YOUR INSTRUCTIONS: Return all lines of the data in which the string "will" occurs.

=== Section Start ===

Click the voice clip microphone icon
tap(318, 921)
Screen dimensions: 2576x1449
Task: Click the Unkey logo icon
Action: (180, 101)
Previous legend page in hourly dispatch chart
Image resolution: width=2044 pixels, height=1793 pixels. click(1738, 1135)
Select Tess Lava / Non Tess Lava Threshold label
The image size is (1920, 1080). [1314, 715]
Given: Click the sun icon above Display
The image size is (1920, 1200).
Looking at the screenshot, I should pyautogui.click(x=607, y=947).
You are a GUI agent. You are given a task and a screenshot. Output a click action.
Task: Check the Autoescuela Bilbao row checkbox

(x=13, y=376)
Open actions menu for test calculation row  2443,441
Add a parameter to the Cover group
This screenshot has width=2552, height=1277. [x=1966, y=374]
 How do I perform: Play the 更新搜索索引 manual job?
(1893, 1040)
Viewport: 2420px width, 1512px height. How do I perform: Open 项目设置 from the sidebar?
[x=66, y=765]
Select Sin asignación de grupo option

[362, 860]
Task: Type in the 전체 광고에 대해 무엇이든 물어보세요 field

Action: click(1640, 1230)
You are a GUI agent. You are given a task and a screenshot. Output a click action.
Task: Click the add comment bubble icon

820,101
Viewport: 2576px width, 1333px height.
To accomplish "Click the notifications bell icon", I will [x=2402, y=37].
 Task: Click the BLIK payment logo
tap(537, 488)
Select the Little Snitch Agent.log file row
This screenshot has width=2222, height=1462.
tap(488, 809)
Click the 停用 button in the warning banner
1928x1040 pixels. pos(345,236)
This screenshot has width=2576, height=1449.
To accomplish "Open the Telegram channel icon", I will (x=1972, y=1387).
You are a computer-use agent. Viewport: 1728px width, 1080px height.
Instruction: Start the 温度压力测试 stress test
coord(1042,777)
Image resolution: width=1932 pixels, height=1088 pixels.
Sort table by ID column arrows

=== Section End ===

WRITTEN SOLUTION:
To accomplish "Click the notifications bell icon", I will [x=2402, y=37].
To accomplish "Open the Telegram channel icon", I will (x=1972, y=1387).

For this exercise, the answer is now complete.